_Source document_.
>>>
[Appeared in Distinktion: Journal of Social Theory, Vol. 9, No. 2, pp. 9-25 (pdf – paywall/subscription)]
[Abstract:] While liberal capitalism presents itself as anti-utopia embodied, and today’s neoliberalism as the sign of the new era of humanity, which left behind the utopian projects responsible for the totalitarian horrors of the 20th century, it is now becoming clear that there is a utopian core in the liberal project itself- the violence that accompanies the victories of liberal capitalism is the price we are paying for this utopia. In describing this utopian core, the text proceeds in three steps. First, it focuses on today’s China, an exemplary case of the socially disruptive effects of global capitalism; then, it articulates the basic structure of the liberal utopia; finally, it outlines the dimension missing in this utopia.
[Introduction:] There is something surprising in the predominantly hostile reactions to Naomi Klein’s new book: they are much more violent than one would expect – even the benevolent Left liberals who sympathize with.some of her analyses deplore how ‘her ranting obscures her reasoning’ (as Will Hutton put it in his review of the book in The Observer). Obviously, Klein touched some very sensitive nerve with her key thesis:
The history of the contemporary free market was written in shocks. Some of the most infamous human rights violations of the past thirty-five years, which have tended to be viewed as sadistic acts carried out by anti-democratic regimes, were in fact either committed with the deliberate intent of terrorizing the public or actively harnessed to prepare the ground for the introduction of radical free-market reforms. (Klein, 2007: 3)
<<<
Dataset rows
>>>
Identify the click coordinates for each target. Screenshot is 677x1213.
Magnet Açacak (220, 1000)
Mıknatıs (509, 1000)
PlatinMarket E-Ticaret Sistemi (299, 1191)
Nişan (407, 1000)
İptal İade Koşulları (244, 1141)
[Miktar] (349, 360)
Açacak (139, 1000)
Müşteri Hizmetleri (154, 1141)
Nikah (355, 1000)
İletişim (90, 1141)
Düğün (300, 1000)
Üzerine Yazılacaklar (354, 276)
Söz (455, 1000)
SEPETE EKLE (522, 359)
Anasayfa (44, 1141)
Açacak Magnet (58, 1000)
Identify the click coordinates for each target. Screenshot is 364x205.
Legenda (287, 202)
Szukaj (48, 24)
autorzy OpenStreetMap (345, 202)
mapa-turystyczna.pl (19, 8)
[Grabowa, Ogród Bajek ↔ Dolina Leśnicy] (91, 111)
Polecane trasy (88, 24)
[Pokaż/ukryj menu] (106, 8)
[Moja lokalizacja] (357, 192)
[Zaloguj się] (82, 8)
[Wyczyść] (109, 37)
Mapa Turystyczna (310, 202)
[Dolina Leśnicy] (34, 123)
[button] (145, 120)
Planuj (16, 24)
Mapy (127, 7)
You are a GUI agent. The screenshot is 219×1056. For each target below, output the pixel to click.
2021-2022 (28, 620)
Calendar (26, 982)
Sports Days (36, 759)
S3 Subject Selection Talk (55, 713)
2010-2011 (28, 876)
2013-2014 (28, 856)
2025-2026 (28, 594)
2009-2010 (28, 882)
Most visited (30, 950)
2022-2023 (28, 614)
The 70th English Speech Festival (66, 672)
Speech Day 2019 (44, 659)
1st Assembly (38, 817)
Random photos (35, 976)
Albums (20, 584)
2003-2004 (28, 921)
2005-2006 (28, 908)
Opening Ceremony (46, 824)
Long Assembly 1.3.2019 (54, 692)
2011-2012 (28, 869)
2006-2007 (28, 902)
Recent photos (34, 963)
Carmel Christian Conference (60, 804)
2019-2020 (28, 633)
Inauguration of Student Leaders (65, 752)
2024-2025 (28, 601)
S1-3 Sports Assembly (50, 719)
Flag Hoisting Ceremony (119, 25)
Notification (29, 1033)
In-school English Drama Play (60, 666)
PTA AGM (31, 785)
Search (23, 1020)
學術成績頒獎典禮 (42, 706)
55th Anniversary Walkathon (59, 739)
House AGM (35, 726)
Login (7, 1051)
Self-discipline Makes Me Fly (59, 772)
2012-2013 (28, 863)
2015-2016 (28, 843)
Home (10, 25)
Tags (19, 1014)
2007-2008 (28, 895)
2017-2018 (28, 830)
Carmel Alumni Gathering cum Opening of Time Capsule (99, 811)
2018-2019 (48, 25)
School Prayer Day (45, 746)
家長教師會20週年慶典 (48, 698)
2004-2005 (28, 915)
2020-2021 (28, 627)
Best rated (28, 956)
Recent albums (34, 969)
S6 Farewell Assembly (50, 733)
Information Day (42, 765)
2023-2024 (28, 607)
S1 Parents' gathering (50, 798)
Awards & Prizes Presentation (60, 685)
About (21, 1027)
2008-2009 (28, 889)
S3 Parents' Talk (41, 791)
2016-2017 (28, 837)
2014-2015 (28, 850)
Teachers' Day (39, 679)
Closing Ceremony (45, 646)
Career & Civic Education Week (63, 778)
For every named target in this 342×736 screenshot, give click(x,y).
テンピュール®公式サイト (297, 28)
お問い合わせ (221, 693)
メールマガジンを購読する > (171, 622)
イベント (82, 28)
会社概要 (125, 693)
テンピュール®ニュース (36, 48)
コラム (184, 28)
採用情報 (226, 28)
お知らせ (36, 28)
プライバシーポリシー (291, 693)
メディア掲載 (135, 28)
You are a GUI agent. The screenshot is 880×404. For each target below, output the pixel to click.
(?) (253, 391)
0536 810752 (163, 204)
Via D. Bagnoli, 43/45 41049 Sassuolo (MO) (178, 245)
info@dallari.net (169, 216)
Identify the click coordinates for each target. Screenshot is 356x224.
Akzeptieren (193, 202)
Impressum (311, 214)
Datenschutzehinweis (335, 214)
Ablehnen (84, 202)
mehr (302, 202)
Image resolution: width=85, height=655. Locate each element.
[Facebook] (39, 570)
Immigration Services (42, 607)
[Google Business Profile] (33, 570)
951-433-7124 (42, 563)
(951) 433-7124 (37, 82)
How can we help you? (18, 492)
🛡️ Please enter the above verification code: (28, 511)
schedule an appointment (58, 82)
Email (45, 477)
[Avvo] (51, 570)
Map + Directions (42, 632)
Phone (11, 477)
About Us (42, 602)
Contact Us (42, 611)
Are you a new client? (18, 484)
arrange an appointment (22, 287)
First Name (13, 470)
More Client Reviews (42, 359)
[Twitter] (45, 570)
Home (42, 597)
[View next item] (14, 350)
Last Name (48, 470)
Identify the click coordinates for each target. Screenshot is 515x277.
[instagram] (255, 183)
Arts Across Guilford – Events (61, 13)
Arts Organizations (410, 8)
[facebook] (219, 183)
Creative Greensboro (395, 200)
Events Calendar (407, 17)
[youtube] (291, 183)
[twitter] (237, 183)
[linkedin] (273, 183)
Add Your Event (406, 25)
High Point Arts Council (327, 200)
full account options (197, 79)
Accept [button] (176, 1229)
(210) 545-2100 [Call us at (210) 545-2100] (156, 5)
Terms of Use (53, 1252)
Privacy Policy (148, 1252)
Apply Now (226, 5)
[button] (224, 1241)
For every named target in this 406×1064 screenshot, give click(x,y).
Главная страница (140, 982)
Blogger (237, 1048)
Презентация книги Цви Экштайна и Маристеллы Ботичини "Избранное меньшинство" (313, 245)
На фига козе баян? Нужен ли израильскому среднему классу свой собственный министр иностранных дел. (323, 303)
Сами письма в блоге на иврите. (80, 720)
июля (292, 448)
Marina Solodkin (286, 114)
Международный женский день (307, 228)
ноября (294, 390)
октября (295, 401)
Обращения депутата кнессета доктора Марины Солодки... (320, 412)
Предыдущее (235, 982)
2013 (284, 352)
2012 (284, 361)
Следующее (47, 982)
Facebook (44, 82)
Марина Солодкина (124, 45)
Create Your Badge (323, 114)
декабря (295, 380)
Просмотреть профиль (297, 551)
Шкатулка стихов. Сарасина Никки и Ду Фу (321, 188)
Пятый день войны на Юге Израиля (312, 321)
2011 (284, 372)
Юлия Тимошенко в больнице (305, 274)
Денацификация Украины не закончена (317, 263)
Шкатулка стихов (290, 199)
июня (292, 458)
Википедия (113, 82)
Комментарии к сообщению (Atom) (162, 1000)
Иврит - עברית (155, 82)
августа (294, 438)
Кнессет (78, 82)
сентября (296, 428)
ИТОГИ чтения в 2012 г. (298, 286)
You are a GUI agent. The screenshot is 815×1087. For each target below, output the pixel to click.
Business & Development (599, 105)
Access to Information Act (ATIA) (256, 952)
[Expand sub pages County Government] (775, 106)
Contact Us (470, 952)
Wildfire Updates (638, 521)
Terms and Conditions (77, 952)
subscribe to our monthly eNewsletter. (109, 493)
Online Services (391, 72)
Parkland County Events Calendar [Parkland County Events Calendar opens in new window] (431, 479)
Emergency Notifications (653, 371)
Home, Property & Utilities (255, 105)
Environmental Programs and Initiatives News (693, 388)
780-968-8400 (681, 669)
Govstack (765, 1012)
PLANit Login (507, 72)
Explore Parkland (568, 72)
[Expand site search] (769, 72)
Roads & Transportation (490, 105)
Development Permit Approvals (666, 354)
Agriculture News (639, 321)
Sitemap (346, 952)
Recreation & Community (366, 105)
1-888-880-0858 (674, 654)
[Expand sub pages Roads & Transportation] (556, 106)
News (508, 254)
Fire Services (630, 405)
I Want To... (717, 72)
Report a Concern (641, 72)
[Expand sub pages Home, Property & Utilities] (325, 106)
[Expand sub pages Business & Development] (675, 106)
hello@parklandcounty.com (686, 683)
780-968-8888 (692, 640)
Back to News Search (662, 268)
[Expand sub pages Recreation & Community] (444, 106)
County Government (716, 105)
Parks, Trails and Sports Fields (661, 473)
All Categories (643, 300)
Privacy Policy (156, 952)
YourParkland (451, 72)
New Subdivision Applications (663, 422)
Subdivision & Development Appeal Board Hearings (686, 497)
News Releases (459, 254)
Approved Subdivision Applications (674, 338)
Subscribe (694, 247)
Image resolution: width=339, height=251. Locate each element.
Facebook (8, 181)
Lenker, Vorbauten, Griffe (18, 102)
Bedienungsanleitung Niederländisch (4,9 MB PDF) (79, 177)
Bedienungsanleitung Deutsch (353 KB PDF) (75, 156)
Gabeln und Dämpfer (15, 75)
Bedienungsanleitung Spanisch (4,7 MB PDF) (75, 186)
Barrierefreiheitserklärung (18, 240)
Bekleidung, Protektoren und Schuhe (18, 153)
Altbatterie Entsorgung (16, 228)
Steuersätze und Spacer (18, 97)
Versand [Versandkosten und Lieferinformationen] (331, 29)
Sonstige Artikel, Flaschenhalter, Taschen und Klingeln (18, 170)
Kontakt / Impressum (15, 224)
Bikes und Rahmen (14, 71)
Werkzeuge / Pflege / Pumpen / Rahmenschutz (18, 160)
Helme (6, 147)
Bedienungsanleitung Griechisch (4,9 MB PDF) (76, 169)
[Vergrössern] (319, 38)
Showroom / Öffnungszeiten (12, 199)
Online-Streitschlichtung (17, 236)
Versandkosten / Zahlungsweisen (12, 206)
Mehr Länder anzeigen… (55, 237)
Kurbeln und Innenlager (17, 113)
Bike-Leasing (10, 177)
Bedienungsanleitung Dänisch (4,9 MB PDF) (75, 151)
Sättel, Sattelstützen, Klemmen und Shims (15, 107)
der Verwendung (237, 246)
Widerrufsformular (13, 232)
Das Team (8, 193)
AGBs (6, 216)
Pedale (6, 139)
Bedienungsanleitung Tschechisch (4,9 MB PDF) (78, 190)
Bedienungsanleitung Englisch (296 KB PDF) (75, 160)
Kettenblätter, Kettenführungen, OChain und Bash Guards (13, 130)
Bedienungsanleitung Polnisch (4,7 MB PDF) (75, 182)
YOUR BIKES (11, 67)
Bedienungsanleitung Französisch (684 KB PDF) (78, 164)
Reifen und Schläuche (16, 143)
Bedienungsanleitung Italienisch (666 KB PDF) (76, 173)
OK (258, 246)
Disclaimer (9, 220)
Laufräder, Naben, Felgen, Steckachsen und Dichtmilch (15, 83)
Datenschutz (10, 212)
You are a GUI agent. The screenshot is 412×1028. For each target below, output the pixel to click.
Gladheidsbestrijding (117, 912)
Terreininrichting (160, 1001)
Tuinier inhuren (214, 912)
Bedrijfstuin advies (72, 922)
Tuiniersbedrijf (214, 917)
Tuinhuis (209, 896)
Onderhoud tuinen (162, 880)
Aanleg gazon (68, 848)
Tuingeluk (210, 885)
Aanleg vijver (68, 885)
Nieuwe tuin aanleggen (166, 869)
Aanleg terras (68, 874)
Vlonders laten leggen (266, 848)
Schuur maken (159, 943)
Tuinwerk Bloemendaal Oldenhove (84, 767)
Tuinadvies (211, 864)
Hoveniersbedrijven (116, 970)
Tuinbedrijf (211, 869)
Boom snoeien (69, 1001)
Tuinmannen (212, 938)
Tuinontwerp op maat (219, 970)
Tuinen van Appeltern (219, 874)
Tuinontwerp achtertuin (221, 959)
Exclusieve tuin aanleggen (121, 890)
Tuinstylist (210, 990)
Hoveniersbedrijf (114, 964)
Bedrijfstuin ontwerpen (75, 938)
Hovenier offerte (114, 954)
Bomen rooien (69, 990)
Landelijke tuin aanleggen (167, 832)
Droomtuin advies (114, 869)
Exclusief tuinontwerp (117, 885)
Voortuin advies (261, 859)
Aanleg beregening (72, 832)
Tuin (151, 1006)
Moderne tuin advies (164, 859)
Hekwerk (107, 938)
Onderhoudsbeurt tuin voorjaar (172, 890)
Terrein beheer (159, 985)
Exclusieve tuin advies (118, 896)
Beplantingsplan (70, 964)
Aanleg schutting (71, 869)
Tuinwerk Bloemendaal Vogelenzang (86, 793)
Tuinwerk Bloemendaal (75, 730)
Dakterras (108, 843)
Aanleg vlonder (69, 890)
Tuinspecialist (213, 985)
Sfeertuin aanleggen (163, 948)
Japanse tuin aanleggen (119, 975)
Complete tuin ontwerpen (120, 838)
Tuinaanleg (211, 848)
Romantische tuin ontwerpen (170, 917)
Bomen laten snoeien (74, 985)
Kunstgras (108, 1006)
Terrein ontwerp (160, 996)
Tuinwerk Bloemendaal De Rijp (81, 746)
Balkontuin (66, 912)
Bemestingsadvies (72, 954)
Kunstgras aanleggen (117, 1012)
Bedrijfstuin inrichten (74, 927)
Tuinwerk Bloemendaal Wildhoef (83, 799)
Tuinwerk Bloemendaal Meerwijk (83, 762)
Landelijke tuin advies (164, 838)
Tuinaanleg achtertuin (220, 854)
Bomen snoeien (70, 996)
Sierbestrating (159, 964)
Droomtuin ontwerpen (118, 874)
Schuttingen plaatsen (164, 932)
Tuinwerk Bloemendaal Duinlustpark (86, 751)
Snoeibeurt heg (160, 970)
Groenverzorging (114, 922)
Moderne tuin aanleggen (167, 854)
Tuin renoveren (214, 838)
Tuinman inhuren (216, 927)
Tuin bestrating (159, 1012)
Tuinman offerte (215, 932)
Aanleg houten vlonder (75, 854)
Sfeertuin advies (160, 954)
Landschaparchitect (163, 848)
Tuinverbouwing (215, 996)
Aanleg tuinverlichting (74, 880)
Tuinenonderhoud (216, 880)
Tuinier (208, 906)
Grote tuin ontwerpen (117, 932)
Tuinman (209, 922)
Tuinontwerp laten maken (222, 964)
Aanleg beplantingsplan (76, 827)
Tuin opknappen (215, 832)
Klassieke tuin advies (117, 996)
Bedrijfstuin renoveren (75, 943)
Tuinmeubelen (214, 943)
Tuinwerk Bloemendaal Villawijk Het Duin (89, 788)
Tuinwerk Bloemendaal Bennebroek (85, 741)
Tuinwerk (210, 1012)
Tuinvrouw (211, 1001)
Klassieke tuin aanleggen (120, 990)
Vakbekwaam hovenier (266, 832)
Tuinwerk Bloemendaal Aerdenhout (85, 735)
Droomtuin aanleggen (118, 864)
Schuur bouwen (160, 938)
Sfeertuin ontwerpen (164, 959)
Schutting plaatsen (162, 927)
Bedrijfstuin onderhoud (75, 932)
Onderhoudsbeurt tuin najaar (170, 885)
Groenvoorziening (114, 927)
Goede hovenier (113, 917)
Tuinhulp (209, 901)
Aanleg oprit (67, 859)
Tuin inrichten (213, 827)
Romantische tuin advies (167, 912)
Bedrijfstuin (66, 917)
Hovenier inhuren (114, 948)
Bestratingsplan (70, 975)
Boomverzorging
<<<
_Exercise requirements_.
a. Answer these questions using the text on the liberal utopia:
(i) In which journal did the text appear?
(ii) Which country does the text focus on in its first step?
(iii) Who reviewed Naomi Klein's new book in The Observer?
b. Reproduce word for word the part of the text on the liberal utopia that opens with the words containing "[Introduction:] There is" and closes with "(Klein, 2007: 3)".

_Answer list_.
a.
(i) Distinktion: Journal of Social Theory
(ii) China
(iii) Will Hutton

b.
[Introduction:] There is something surprising in the predominantly hostile reactions to Naomi Klein’s new book: they are much more violent than one would expect – even the benevolent Left liberals who sympathize with.some of her analyses deplore how ‘her ranting obscures her reasoning’ (as Will Hutton put it in his review of the book in The Observer). Obviously, Klein touched some very sensitive nerve with her key thesis:
The history of the contemporary free market was written in shocks. Some of the most infamous human rights violations of the past thirty-five years, which have tended to be viewed as sadistic acts carried out by anti-democratic regimes, were in fact either committed with the deliberate intent of terrorizing the public or actively harnessed to prepare the ground for the introduction of radical free-market reforms. (Klein, 2007: 3)